● **SOURCE EXCERPT**:
A plot twist! Drawing better graphs in PL papers

In this post, I’d like to share some thoughts I’ve accumulated over the past few years about how to draw better graphs.

To get straight to the point, I have two concrete recommendations:

  • normalised data should usually be plotted on a logarithmic scale, and
  • scatter plots can be easier to understand than bar charts.

I’ll now elaborate on both of these points, drawing upon examples from 31 examples of graphs I found in the proceedings of PLDI 2019.

Logarithmic scales for normalised data

I believe that normalised data should be plotted on a logarithmic scale. By “normalised data”, I mean data that is the ratio between two measurements that have the same dimension. For example: the ratio between the execution time of a program before a proposed compiler optimisation has been applied and the execution time of that program afterwards.

I will illustrate my reasons with reference to the two graphs below, which both show some sort of “speedup” that has been obtained on four benchmark programs, A, B, C, and D. The left graph uses a linear scale on the y-axis, while the right one plots the same data on a logarithmic scale.

There are four reasons why the logarithmic scale is better:

  1. The natural origin for a speedup ratio is 1, not 0. That is, we are primarily interested in seeing whether a data point lies above 1 (which indicates a speedup) or below 1 (which indicates a slowdown). This fits nicely with logarithmic scales, which can’t go down to 0.  In the right-hand graph above, it is immediately obvious that A and B experience a slowdown; this is slightly less obvious in the left-hand graph.
  2. Going from a 1x speedup to a 2x speedup is surely more impressive than going from a 3x speedup to a 4x speedup. But on the linear y-axis in the left-hand graph above, the distance between 1 and 2 is the same as the distance between 3 and 4, so these feats would appear equally impressive.
  3. Often, it is just as good to get a 2x speedup as it is bad to get a 2x slowdown. But on the linear y-axis in the left-hand graph above, the distance from 1 to 0.5 is much smaller than the distance from 1 to 2, so the speedup experienced by benchmark C is emphasised over the slowdown experienced by benchmark B, even though both have the same magnitude.
  4. On a linear scale, the “centre of gravity” to which the eye is drawn lies at the arithmetic mean, while on a logarithmic scale, the centre of gravity is at the geometric mean. When averaging dimensionless ratios, most authors tend to use the geometric mean.

One caveat: the logarithmic scale doesn’t work well if the normalised data can be zero. This is quite rare though – I don’t think I saw this in any of the PLDI 2019 papers I scanned through when writing this post.

● **DATA**:
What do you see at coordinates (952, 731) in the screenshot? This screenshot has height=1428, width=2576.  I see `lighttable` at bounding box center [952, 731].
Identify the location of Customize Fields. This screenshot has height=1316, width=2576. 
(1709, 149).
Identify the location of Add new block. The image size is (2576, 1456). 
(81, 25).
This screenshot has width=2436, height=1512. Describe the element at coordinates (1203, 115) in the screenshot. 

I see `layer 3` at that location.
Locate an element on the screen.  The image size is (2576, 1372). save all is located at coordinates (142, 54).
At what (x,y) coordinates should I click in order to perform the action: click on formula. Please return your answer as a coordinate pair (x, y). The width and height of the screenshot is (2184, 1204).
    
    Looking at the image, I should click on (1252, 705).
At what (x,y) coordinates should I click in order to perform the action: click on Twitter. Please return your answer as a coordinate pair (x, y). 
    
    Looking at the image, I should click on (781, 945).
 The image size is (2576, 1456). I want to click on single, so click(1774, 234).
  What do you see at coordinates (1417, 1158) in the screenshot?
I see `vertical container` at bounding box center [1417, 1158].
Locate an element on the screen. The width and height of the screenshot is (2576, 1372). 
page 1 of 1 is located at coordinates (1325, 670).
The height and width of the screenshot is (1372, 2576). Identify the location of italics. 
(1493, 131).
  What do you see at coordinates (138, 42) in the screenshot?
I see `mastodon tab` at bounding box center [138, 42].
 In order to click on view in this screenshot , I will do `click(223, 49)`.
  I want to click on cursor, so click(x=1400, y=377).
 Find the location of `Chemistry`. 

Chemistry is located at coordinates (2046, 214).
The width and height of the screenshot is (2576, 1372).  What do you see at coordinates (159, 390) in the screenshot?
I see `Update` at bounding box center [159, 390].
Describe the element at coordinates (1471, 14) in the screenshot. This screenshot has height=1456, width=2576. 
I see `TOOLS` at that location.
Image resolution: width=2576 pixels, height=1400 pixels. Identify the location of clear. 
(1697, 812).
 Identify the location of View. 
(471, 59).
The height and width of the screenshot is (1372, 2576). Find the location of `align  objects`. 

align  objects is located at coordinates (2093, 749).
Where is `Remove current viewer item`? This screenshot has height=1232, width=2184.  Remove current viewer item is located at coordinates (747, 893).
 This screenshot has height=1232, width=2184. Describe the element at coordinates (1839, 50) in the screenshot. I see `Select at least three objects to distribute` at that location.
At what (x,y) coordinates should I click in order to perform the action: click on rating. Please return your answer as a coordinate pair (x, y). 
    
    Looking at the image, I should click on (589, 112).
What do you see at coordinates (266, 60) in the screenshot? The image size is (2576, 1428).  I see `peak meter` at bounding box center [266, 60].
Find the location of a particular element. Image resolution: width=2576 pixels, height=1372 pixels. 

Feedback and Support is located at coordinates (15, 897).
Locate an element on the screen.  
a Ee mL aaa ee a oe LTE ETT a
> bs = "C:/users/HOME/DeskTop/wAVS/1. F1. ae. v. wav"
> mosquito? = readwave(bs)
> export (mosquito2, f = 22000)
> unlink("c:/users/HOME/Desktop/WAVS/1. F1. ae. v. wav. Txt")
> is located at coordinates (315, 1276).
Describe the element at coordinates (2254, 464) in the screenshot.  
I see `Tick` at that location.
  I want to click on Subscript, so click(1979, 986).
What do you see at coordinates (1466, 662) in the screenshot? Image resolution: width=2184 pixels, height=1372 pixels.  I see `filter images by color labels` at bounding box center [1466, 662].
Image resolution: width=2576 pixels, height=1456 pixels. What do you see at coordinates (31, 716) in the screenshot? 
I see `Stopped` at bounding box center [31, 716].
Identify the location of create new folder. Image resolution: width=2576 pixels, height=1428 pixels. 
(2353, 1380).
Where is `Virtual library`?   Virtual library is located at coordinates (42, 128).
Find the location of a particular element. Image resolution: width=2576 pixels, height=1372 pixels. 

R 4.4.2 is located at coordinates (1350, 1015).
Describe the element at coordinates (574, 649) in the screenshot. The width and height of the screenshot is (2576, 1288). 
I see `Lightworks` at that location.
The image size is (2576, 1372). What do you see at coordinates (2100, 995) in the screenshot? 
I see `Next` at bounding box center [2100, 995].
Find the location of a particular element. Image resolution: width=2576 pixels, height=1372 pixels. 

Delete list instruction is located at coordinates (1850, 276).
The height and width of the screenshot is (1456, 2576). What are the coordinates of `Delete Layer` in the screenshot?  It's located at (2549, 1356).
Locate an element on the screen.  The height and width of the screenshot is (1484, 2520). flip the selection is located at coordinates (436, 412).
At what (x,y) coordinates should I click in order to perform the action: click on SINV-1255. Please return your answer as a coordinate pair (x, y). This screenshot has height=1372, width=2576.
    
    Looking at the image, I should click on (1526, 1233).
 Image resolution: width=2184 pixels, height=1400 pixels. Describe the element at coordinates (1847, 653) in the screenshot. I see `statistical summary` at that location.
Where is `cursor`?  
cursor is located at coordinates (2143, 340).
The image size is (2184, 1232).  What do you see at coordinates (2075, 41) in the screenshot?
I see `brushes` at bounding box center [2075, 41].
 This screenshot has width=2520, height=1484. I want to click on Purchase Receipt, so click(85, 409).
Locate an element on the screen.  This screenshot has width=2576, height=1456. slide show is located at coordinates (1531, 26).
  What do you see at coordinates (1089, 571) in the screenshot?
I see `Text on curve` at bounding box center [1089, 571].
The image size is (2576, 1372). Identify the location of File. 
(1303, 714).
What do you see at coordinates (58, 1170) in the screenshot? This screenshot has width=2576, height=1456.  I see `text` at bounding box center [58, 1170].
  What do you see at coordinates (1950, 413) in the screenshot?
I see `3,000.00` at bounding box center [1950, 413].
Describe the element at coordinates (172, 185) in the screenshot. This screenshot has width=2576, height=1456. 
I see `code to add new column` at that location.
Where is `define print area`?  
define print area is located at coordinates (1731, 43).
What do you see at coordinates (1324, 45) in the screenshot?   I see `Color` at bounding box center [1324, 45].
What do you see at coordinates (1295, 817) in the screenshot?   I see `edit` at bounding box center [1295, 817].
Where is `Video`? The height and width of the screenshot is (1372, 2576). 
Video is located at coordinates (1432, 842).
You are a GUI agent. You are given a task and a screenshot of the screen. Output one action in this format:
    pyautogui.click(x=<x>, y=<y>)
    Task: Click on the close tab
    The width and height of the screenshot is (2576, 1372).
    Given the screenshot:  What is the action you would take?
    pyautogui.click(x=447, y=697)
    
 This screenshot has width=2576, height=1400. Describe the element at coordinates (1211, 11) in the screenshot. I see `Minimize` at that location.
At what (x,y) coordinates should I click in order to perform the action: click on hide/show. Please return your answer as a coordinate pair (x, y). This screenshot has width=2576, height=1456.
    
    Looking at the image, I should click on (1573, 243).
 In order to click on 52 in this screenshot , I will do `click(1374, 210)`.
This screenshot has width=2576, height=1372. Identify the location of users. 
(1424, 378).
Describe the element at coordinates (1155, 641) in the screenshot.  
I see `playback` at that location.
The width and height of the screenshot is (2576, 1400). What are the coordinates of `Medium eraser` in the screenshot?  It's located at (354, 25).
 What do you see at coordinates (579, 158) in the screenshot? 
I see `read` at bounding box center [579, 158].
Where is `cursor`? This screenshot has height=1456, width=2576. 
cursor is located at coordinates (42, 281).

● **WRITTEN PROBLEM 1**:
In the post about drawing better graphs, where does the eye's "center of gravity" lie on a logarithmic scale?
● **WRITTEN PROBLEM 2**:
Carry on the post about drawing better graphs, starting right after its last sentence.

● **WRITTEN RESPONSE 1**:
At the geometric mean.

● **WRITTEN RESPONSE 2**:
Here are some examples of graphs from PLDI 2019 that I believe would be improved by using a logarithmic scale on their y-axes.

This first graph demonstrates why y=0 is not the best origin – if the bars started at y=1 (and then stretched upward for speedups or downwards for slowdowns) then there would be no need for the thick black line at y=1.
This graph would also be clearer if its bars emanated from y=1. Moreover, this would serve to remove the unnecessary orange bars, which represent the values against which the other bars are normalised.
This example is particularly unusual. It has the nice property of treating speedups and slowdowns symmetrically, but has a disconcerting discontinuity between y=-1 and y=1, and requires the reader to grapple with strange concepts like negative speedup factors! (From reading the surrounding text, I understand that a speedup factor of -2 should be interpreted as a 0.5x speedup, or a 2x slowdown.)

In praise of scatter plots

The problem with bar charts is that the x-axis tends to be underemployed. It has the capacity to represent some sort of quantity, but often is used simply to spread out a collection of benchmarks in some arbitrary order. I think that information can often be conveyed more effectively to the reader by using a scatter plot instead.

As an example, here is a classic bar chart, showing the performance of a “new” technique compared to an “old” technique over a range of benchmarks.

The graph is rather straightforward to read: when the green bar is higher, the old technique is faster, and when the red bar is higher, the new technique is faster. This graph provides all the information needed to compare the two techniques. But it is not easy to see “at a glance” which technique is better.

Here is an analogous scatter plot.

I reckon that scatter plots take longer to read than bar charts, but less time to understand. What I mean is: it’s immediately obvious from the bar chart that the height of a bar represents the time taken for that benchmark, but it takes a few moments to work out that in the scatter plot, the points above the diagonal represent benchmarks where the old technique is faster, and those below the diagonal represent benchmarks where the new technique is faster.

However, once this has been established, it becomes straightforward to compare the two techniques. One can immediately make observations like “the new technique seems to win on the shorter-running benchmarks, but to lose on the longer ones”.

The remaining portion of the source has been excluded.